Nina Nastasia
Run to Ruin
Touch and Go
Given her exquisite poise while balancing acts of airless space, quarantined sound and
expectant hush, Nina Nastasia doesn't stand still, not at all. She rarely crosses the same ground.
As a result, we get to witness the transformation of an observer into a participant
in the human drama; something unblinkingly reptilian into something vulnerably
mammalian.
Run to Ruin's first song, "We Never Talked," unfolds with a lamentation for things unspoken:
"We never talked/ about the things we witnessed/ what sadness came," accompanied by a two-note
electric guitar figure, occasional swooping cello moans, wheezing violas and piano
notes dropped like beads from a broken necklace. Nastasia hints at some looming backdrop, some event
so big and tragic that it interrupts the natural two-way flow of a relationship, derailing and
ultimately killing it.
Ruin's eight intricately wrought tales run short at about 30 minutes. Steve Albini, who produced Nastasia's previous The Blackened Air, must take
credit once again, for close-miking yet essentially leaving the sounds alone. But Nastasia and her band are
the deceptively wild prairie herd barely kept corralled by his cowboy ministrations. This music is
the turbulence beneath the surface serenity, the half-arrested madness in a horse's eye.
Usually quiet though never passive, these songs lurch by, crowning, crowing, being cowed. In "The Body," a domestic assault victim must decide between cowardice and freedom (which could just as easily be
oblivion): "All await the eyes to cloud/ For the will to leave the birches." These words intrude so delicately
that the transformation of the personal into the universal intially passes unnoticed,
while an increasingly feverish, baroque chamber orchestra struts its leering madness beneath the
skies of Jim
White's thunder rolls.
"Superstar" also begins with processional acoustic guitar, a plainly
observational vocal tone, those peripheral-vision piano droplets, then a gradually more
distorted electrical disturbance (dry lightning in the hills) as Nastasia begins to outline her
misery about as convincingly as domestic bliss at a prison visit. Sit down, don't move, don't think, stand up, walk away.
An impulsive psychosis lurks beneath the hidden tidal sway of "On Teasing." Mortality,
laughter and a twisted eroticism inform the teetering suicide urge of a woman atop a cliff.
The fatal lure of an ocean that threatens to "swallow her whole down below for a treat"
is disguised by a childish sing-song melody while strings swell ominously, a piano caresses a
vertebrae of notes downward, like deadly foreplay, and White's drumming grows stormier
by the second, as violins, violas and accordions cajole, lament and gleefully mock human folly.
Perhaps bleakest of all is the pitiful ménage drama of "You Her and Me." Brutally honest in
its depiction of casual human cruelty, this song's slow careen between serrated cello groaning,
spare tapped snare and sudden bursts of futile abandon, traces the nonchalant yet cutting disdain
of a woman for the pathetic weakness of a rival.
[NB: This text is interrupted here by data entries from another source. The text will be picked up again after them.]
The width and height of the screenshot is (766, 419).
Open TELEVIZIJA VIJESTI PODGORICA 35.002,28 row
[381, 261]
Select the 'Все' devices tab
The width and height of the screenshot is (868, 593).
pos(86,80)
With the sonic storm all but spent, the final
sentiments are even more damning in their mundane contempt: "Bawling,
she asks you 'What's happening to me?'/ I walk to a payphone, call for an ambulance/ Hate her like
nobody knows." Once again, as in all true art, the heartbreakingly specific becomes the
contemplatively universal.
Movement and stasis, communication and silence, bravery and cowardice, kindness and cruelty,
isolation and connection. For Nastasia, a world of events separated the making of two very
different albums. The Blackened Air was spectral, shocking even. Run to Ruin, however,
is just plain shocked. It rides the blurry haunted lines between polarities, unflinching
in its gaze at both the possible (the yearned-for peaks of ecstasy) and the probable
(those petty depths of human awfulness), never denying the unlikely power of the former.
Wincing, yet refusing to succumb to outright cynicism or despair, it recites back
to us our own stories, the long and the short, the harrowingly shameful and the starkly exultant.